Reputation: 11657
I first use grep
to obtain all variable names that begin with the preface: "h_." I then collapse that array into a single string, separated with plus signs. Is there a way to subsequently use this string in a linear regression?
For example:
holiday_array <- grep("h_", names(df), value=TRUE)
holiday_string = paste(holiday_array, collapse=' + ' )
r_3 <- lm(log(assaults) ~ year + month + holiday_string, data = df)
I get the straightforward error variable lengths differ (found for 'holiday_string')
I can do it like this, for example:
holiday_formula <- as.formula(paste('log(assaults) ~ attend_v + year+ month + ', paste("", holiday_vars, collapse='+')))
r_3 <- lm(holiday_formula, data = df)
But I don't want to have to type a separate formula construction for each new set of controls. I want to be able to add the "string" inside the lm function. Is this possible?
The above is problematic, because let's say I want to then add another set of control variables to the formula contained in holiday_formula
, so something like this:
weather_vars <- grep("w_", names(df), value=TRUE) weather_formula <- as.formula(paste(holiday_formula, paste("+", weather_vars, collapse='+')))

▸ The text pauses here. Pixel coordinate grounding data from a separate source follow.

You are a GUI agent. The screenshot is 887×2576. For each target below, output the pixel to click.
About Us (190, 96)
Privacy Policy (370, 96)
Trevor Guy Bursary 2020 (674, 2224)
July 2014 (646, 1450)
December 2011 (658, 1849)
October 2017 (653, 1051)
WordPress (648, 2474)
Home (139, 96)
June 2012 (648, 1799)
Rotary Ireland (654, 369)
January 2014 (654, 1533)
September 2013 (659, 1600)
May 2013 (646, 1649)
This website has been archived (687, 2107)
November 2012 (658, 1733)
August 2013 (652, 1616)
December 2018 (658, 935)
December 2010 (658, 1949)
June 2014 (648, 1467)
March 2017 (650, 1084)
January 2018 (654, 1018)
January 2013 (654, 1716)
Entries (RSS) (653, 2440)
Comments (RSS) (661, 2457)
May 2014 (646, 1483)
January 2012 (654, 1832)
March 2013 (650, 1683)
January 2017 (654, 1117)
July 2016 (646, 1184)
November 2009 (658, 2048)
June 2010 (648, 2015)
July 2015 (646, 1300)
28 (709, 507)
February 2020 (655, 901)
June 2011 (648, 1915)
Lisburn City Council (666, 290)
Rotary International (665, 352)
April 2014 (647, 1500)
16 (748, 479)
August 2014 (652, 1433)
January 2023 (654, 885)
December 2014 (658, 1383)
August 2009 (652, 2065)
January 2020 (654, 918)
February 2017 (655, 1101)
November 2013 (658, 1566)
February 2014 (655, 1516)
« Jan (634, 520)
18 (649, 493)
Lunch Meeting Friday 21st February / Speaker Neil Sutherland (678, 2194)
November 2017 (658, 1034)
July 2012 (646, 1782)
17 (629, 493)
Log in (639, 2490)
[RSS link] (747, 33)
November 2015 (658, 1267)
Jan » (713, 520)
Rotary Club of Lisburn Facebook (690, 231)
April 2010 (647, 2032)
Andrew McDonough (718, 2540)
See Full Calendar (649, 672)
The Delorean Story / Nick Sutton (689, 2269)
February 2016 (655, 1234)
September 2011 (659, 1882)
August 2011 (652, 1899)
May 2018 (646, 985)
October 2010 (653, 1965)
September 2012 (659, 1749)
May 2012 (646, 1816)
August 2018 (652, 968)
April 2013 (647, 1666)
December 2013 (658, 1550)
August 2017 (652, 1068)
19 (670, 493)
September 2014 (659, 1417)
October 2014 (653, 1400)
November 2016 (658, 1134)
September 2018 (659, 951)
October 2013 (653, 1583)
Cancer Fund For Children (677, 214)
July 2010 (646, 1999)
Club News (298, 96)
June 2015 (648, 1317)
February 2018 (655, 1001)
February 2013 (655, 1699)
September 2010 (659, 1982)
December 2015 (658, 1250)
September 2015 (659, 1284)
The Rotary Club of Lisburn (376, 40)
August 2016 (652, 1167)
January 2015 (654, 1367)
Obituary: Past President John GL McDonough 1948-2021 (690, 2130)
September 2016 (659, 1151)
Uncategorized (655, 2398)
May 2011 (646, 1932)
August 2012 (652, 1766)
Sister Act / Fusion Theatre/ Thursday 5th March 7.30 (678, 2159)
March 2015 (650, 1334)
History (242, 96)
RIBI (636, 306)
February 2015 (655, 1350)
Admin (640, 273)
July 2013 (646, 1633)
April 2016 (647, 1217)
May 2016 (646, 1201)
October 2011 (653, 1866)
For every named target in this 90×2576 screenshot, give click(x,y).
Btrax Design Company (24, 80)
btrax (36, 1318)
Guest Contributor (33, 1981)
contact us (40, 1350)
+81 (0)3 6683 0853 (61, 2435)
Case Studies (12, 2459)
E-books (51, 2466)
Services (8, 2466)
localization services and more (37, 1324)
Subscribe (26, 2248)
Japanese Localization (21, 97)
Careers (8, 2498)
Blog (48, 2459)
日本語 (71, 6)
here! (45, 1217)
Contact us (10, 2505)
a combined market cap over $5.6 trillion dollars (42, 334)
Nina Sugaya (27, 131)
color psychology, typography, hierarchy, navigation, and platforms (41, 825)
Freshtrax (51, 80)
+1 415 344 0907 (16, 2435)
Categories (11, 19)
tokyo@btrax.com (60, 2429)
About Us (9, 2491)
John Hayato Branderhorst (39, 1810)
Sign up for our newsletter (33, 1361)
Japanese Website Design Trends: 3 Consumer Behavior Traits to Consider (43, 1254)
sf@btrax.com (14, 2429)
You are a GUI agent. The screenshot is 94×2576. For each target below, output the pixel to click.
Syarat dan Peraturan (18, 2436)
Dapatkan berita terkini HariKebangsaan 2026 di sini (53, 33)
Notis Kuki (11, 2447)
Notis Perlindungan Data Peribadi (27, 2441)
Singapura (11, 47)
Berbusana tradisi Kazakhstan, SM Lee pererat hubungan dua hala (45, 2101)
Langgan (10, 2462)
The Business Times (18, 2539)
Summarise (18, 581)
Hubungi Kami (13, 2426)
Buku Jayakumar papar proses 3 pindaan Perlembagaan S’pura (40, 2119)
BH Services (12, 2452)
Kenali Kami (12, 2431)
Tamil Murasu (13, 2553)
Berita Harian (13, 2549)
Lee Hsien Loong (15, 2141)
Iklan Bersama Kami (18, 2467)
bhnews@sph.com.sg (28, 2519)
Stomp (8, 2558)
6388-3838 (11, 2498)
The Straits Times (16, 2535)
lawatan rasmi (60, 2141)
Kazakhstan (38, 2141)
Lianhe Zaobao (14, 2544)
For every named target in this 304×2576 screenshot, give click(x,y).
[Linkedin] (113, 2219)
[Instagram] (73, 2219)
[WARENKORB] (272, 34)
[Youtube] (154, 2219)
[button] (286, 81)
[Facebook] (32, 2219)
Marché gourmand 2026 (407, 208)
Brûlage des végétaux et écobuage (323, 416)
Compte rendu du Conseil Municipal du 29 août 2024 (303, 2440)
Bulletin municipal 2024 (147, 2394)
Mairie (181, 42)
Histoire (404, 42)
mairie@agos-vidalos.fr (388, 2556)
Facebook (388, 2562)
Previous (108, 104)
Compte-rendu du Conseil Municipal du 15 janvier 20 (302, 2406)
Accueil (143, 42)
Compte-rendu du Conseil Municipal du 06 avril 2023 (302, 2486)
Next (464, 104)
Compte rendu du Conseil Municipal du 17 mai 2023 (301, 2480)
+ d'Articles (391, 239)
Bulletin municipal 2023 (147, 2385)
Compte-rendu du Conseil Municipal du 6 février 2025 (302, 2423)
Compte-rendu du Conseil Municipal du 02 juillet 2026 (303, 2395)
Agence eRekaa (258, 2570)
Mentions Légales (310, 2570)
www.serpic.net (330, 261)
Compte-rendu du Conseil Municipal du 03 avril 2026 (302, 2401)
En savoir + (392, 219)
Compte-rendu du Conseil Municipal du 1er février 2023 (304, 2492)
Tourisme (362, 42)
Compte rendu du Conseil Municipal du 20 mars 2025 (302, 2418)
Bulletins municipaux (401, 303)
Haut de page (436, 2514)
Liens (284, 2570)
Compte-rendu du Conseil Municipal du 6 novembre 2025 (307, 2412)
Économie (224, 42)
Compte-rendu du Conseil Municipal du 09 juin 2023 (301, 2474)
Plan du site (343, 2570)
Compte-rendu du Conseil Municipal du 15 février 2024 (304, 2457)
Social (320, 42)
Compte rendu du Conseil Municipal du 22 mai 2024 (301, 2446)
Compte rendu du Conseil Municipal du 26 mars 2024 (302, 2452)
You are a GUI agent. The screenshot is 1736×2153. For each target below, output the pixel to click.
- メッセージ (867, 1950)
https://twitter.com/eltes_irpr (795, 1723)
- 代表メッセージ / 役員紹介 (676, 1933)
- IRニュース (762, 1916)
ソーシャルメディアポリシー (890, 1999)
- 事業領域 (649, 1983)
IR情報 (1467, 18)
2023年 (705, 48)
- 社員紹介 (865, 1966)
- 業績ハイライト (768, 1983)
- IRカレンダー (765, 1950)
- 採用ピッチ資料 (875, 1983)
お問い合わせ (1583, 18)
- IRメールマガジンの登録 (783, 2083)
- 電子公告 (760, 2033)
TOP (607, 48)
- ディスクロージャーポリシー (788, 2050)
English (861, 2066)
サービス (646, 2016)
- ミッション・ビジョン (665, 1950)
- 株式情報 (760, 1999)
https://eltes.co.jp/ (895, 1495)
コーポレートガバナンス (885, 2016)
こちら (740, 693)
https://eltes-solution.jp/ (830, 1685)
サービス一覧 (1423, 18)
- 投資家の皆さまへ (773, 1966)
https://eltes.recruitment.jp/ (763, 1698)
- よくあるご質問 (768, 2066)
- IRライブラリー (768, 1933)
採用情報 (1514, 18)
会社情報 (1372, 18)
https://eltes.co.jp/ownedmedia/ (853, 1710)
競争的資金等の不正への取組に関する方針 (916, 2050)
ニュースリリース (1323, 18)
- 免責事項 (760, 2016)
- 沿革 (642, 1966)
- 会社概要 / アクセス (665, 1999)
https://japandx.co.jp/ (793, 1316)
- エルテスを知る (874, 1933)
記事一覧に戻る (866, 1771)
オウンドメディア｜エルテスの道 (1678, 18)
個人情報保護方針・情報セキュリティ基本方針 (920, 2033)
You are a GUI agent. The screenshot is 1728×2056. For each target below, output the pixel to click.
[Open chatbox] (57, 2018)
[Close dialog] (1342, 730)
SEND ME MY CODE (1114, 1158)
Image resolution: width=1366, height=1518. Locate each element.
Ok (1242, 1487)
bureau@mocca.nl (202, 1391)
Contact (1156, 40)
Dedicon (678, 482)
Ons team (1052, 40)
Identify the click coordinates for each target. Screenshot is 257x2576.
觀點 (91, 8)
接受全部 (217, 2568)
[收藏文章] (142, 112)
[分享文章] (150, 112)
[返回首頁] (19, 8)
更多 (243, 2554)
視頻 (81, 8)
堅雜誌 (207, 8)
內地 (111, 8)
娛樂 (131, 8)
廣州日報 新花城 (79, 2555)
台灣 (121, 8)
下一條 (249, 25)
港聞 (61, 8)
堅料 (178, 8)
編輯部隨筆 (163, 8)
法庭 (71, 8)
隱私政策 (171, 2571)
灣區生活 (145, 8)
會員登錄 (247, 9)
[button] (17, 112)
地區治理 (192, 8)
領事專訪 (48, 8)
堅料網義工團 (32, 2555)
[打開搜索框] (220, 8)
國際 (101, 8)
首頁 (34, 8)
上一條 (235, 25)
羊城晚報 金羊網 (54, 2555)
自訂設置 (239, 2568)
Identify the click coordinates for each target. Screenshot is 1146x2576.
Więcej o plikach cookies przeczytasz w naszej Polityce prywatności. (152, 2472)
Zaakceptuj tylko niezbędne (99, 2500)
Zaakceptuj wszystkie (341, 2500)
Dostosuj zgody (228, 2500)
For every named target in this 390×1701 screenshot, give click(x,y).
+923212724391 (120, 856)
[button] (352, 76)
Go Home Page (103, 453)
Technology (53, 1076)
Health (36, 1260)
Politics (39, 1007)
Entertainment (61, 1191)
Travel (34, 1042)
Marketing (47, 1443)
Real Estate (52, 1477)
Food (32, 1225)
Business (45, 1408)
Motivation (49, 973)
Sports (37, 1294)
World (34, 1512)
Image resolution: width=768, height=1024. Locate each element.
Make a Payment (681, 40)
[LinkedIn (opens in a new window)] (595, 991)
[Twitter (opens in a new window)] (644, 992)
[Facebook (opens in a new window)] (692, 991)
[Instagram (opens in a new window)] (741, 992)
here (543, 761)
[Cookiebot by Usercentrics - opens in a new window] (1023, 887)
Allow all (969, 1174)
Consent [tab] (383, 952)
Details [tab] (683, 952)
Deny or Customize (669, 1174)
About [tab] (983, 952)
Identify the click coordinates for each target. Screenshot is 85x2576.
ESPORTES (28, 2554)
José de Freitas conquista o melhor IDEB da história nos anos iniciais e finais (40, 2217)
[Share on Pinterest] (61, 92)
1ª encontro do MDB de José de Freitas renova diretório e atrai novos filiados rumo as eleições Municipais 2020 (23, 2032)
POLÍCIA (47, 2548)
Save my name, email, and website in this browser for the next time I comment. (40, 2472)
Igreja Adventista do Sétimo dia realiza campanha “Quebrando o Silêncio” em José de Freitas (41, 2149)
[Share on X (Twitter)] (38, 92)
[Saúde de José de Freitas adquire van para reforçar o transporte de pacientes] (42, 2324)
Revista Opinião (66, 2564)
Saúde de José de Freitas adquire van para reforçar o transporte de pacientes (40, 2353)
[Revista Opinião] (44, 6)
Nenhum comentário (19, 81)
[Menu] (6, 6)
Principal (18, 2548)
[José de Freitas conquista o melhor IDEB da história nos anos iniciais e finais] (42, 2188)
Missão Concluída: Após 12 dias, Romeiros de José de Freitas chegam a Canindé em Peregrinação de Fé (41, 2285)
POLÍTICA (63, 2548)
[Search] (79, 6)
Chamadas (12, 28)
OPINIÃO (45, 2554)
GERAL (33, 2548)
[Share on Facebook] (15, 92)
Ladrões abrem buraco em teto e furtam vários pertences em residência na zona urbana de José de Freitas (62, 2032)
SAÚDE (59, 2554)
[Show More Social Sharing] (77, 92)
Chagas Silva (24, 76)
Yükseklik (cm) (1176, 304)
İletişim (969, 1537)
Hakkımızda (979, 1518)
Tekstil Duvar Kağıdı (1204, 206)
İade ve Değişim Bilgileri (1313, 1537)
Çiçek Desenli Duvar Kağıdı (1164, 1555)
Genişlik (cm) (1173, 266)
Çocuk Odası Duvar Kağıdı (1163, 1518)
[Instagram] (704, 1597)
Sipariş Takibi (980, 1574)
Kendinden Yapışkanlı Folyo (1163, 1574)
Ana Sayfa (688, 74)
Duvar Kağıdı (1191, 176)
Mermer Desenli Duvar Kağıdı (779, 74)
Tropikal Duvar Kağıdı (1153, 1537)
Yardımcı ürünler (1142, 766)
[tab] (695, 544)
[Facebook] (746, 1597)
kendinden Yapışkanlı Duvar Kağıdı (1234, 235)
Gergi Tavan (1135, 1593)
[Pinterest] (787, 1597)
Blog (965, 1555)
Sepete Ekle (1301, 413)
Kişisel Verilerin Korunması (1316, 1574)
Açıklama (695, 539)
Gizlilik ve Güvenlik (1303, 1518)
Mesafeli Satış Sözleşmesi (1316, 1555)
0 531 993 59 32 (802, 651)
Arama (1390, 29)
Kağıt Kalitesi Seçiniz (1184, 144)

Not sure how you would do the above.
Upvotes: 1
Views: 3711
Reputation: 263332
I don't know a simple method for construction of a formula argument different than the one you are rejecting (although I considered and rejected using update.formula
since it would also have required using as.formula
), but this is an alternate method for achieving the same goal. It uses the "."-expansion feature of R-formulas and relies on the ability of the [
-function to accept character argument for column selection:
r_3 <- lm(log(assaults) ~ attend_v + year+ month + . ,
data = df[ , c('assaults', 'attend_v', 'year', 'month', holiday_vars] )
Upvotes: 5